I assume by your print command you are using Python2. However the strange behavior cannot be replicated with Python3, where Pipe is actually faster than Queue .

import sys
import time
from multiprocessing import Process, Pipe, Queue
import numpy as np

NUM = 20000


def worker_pipe(conn):
    for task_nbr in range(NUM):
        conn.send(np.random.rand(40, 40, 3))
    sys.exit(1)


def main_pipe():
    parent_conn, child_conn = Pipe(duplex=False)
    Process(target=worker_pipe, args=(child_conn,)).start()
    for num in range(NUM):
        message = parent_conn.recv()


def pipe_test():
    start_time = time.time()
    main_pipe()
    end_time = time.time()
    duration = end_time - start_time
    msg_per_sec = NUM / duration
    print("Pipe")
    print("Duration: " + str(duration))
    print("Messages Per Second: " + str(msg_per_sec))

def worker_queue(q):
    for task_nbr in range(NUM):
        q.put(np.random.rand(40, 40, 3))
    sys.exit(1)

def main_queue():
    recv_q = Queue()
    Process(target=worker_queue, args=(recv_q,)).start()
    for num in range(NUM):
        message = recv_q.get()

def queue_test():
    start_time = time.time()
    main_queue()
    end_time = time.time()
    duration = end_time - start_time
    msg_per_sec = NUM / duration
    print("Queue")
    print("Duration: " + str(duration))
    print("Messages Per Second: " + str(msg_per_sec))

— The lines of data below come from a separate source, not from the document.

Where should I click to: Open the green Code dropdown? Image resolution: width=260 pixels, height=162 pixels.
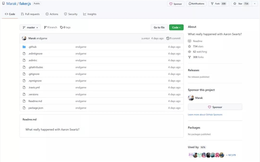[x=176, y=27]
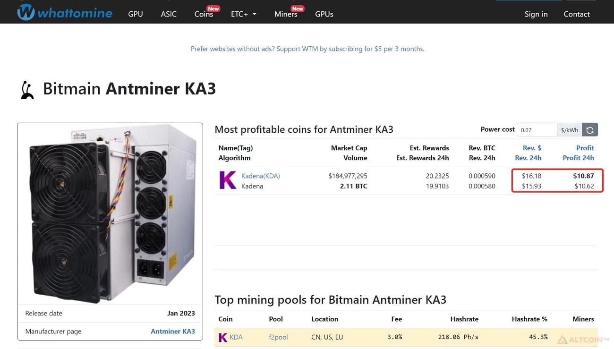Go to the Coins page
The height and width of the screenshot is (349, 614).
[x=204, y=14]
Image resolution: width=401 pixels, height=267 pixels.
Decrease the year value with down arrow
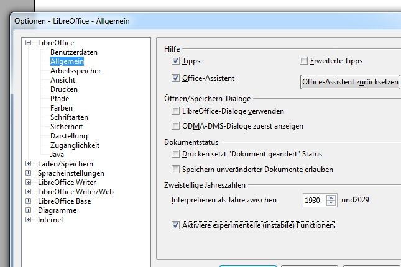(x=331, y=203)
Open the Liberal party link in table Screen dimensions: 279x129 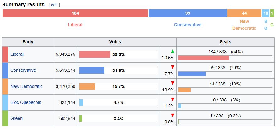(17, 54)
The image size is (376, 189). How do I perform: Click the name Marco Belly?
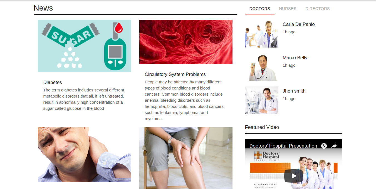(x=295, y=58)
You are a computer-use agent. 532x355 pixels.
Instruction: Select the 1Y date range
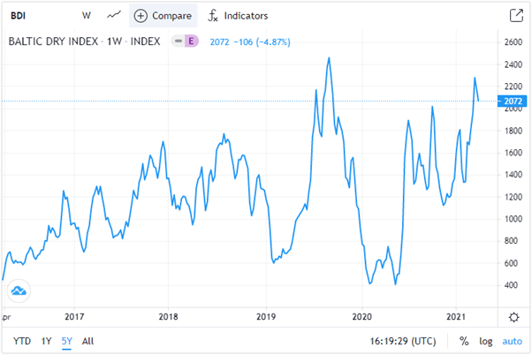[46, 340]
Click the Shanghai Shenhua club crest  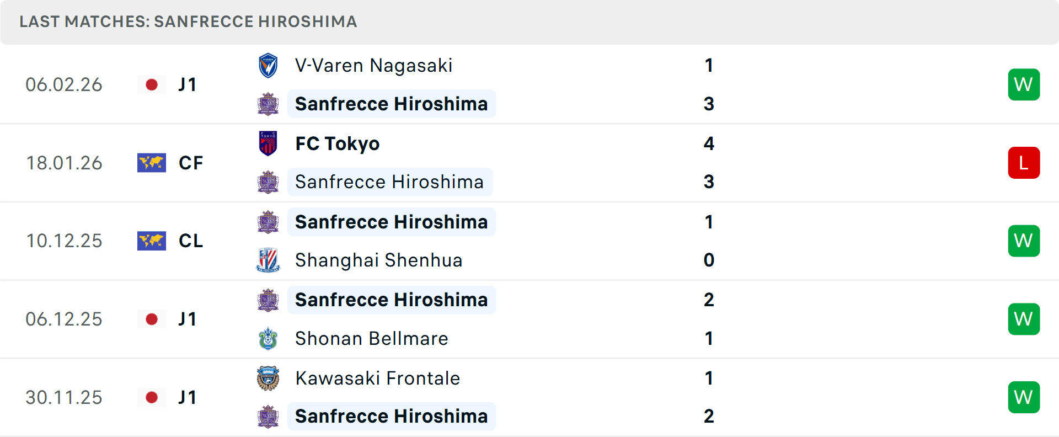pos(268,260)
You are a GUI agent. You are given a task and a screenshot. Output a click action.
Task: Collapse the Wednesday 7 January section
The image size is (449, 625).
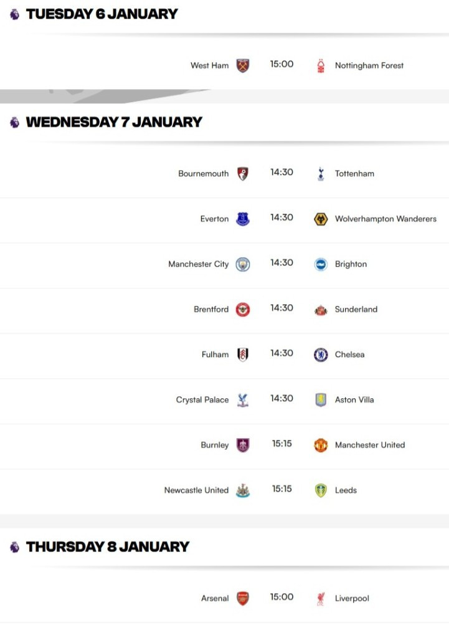[112, 122]
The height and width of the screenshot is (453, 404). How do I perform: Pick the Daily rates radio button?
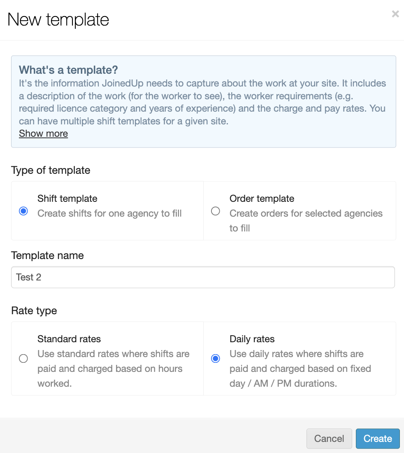(x=216, y=358)
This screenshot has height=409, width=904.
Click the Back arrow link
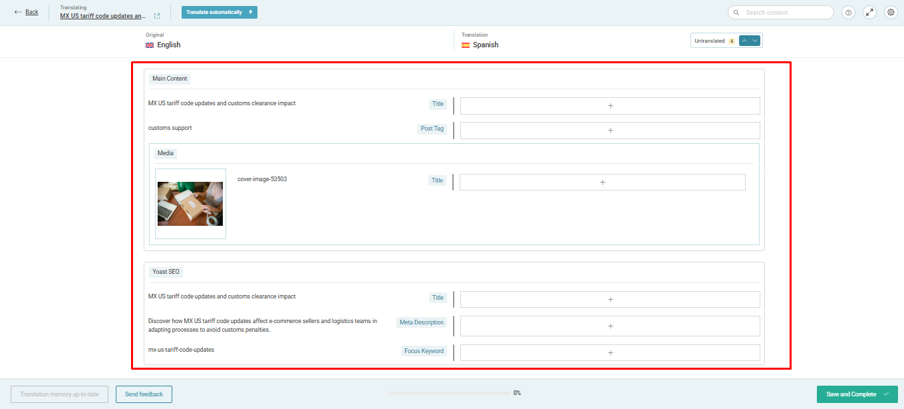[27, 12]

if __name__ == "__main__":
    for i in range(2):
        queue_test()
        pipe_test()

Results in:

Queue
Duration: 3.44321894646
Messages Per Second: 5808.51822408
Pipe
Duration: 2.69065594673
Messages Per Second: 7433.13169575
Queue
Duration: 3.45295906067
Messages Per Second: 5792.13354361
Pipe
Duration: 2.78426194191
Messages Per Second: 7183.23218766


------------------
(program exited with code: 0)
Press return to continue

On my system Pipe(duplex=False) is slower (twice the time, or half the rate) than Pipe(duplex=True) . For anyone looking for performance here is a side-by-side comparison:

from time import time
from multiprocessing import Process, Queue, Pipe

n = 1000
buffer = b'\0' * (1000*1000) # 1 megabyte

def print_elapsed(name, start):
    elapsed = time() - start
    spi = elapsed / n
    ips = n / elapsed
    print(f'{name}: {spi*1000:.3f} ms/item, {ips:.0f} item/sec')

def producer(q):
    start = time()
    for i in range(n):
        q.put(buffer)
    print_elapsed('producer', start)

def consumer(q):
    start = time()
    for i in range(n):
        out = q.get()
    print_elapsed('consumer', start)

class PipeQueue():
    def __init__(self, **kwargs):
        self.out_pipe, self.in_pipe = Pipe(**kwargs)
    def put(self, item):
        self.in_pipe.send_bytes(item)
    def get(self):
        return self.out_pipe.recv_bytes()
    def close(self):
        self.out_pipe.close()
        self.in_pipe.close()

print('duplex=True')
q = PipeQueue(duplex=True)
producer_process = Process(target=producer, args=(q,))
consumer_process = Process(target=consumer, args=(q,))
consumer_process.start()
producer_process.start()
consumer_process.join()
producer_process.join()
q.close()

print('duplex=False')
q = PipeQueue(duplex=False)
producer_process = Process(target=producer, args=(q,))
consumer_process = Process(target=consumer, args=(q,))
consumer_process.start()
producer_process.start()
consumer_process.join()
producer_process.join()
q.close()

Results:

duplex=True
consumer: 0.301 ms/item, 3317 item/sec
producer: 0.298 ms/item, 3358 item/sec
duplex=False
consumer: 0.673 ms/item, 1486 item/sec
producer: 0.669 ms/item, 1494 item/sec

I think this must come down to CPython using os.pipe vs socket.socketpair , but I'm not sure.